Is this quantum mechanics? I couldn't understand it but I was shocked.

If you know a little about fluid mechanics, you will know that this field is known for being "difficult", and some of the principles are plausible, unconcerned, and explained in a variety of ways, and the vast majority of people who study this field may find it difficult to obtain significant results.

Physicist Werner Heisenberg once said, "When I meet God, I ask Him two questions: Why is there a theory of relativity?" Why turbulence? I think God may only be able to answer the first question."

40 years ago, physicist Richard Feynman added, "If you think you know quantum mechanics, then you don't understand quantum mechanics." It's a subject that challenges intuition and sometimes leaves even the physicists who study it stunned.

So what would be the result if fluids were studied in the field of quantum mechanics?

A group of MIT researchers did.

In quantum mechanics there is a concept called "Bose-Einstein condensed matter" that can be produced by quantum gases under weightless conditions. Scientists hope to use this ultra-low temperature quantum gas under zero gravity to develop high-precision measuring instruments such as atomic interferometers for measuring the earth's gravitational field.

Recently, a related study from MIT appeared in the journal Nature.

MIT scientists have created quantum tornadoes

Thesis Link:

In this study, the authors first stretched the "Bose-Einstein condensate" into a slender strip, and then rotated the thin strip until the thin strip ruptured. The result of these operations is a series of sub-vortexes, each of which is a miniature version of the female vortex.

MIT scientists have created quantum tornadoes

These spinning quantum clouds (quantum tornadoes) are reminiscent of phenomena in the classical world as we're familiar, such as the Kelvin-Helmholtz cloud, which looks like periodic repetitive jagged cartoon waves.

MIT scientists have created quantum tornadoes

However, the conditions for making quantum cloud vortexes are very demanding, requiring a lot of laboratory equipment and reducing atmospheric wind shear. Martin Zwierlein, a professor of physics at MIT, said, "We start with the Bose-Einstein condensate, where 1 million sodium atoms share the same quantum mechanical wave function."
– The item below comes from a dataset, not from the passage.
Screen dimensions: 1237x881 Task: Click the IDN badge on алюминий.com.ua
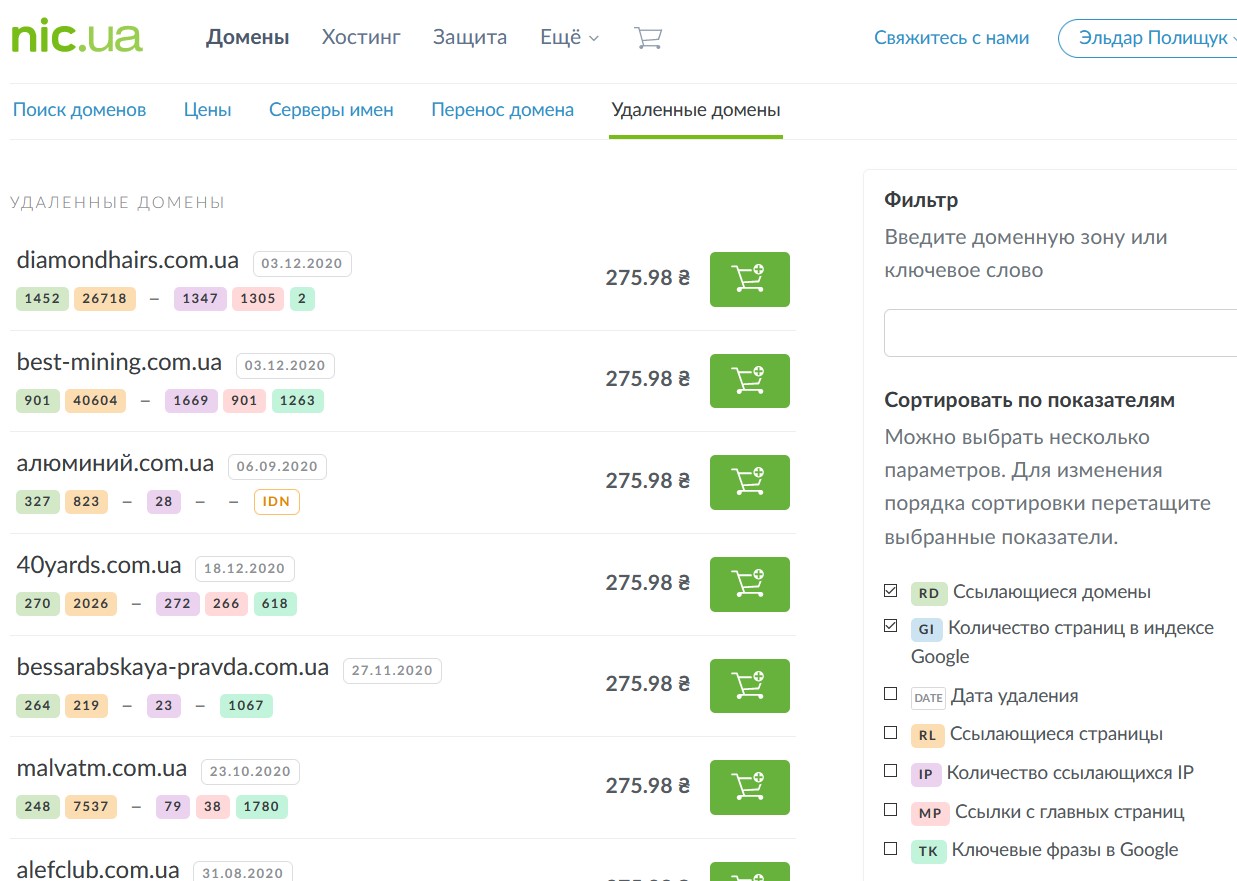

The same mechanism of confining the gas to an atomic trap composed of a laser beam allows the researchers to squeeze it and then spin it like a propeller. "We know the direction we're pushing, we're seeing the gas getting longer," he said. If I rotate a drop of water in the same way, the same thing happens – the drop of water stretches as it spins."

What they actually saw was the shadow cast by sodium atoms as they fluoresced under laser irradiation, a technique known as absorption imaging.

At a specific rotational speed, the quantum gas splits into small clouds. "It creates some interesting fluctuations — we call flaky — and then it gets more extreme." We see how this gas "crystallizes" in a string of droplets – eight droplets in the last photo.

Since two-dimensional crystals can be obtained, why settle for one-dimensional crystals? In fact, the researchers say they have done this in unpublished studies.

Previous theories have predicted that rotating quantum gases will split into small pieces — that is, one can infer this from early theoretical work.

MIT scientists have created quantum tornadoes

But Zwierlein said they hadn't noticed the paper before. In most of the retraction of one of the images, the crystal form is clearly visible. In a quantum fluid you can see two connections, or bridges, instead of a large hole we've seen in the water, and the quantum fluid has a whole string of quantized swirls. In most of the images, the MIT researchers found many of these small hole-like patterns, which are linked together in a regular repetitive manner.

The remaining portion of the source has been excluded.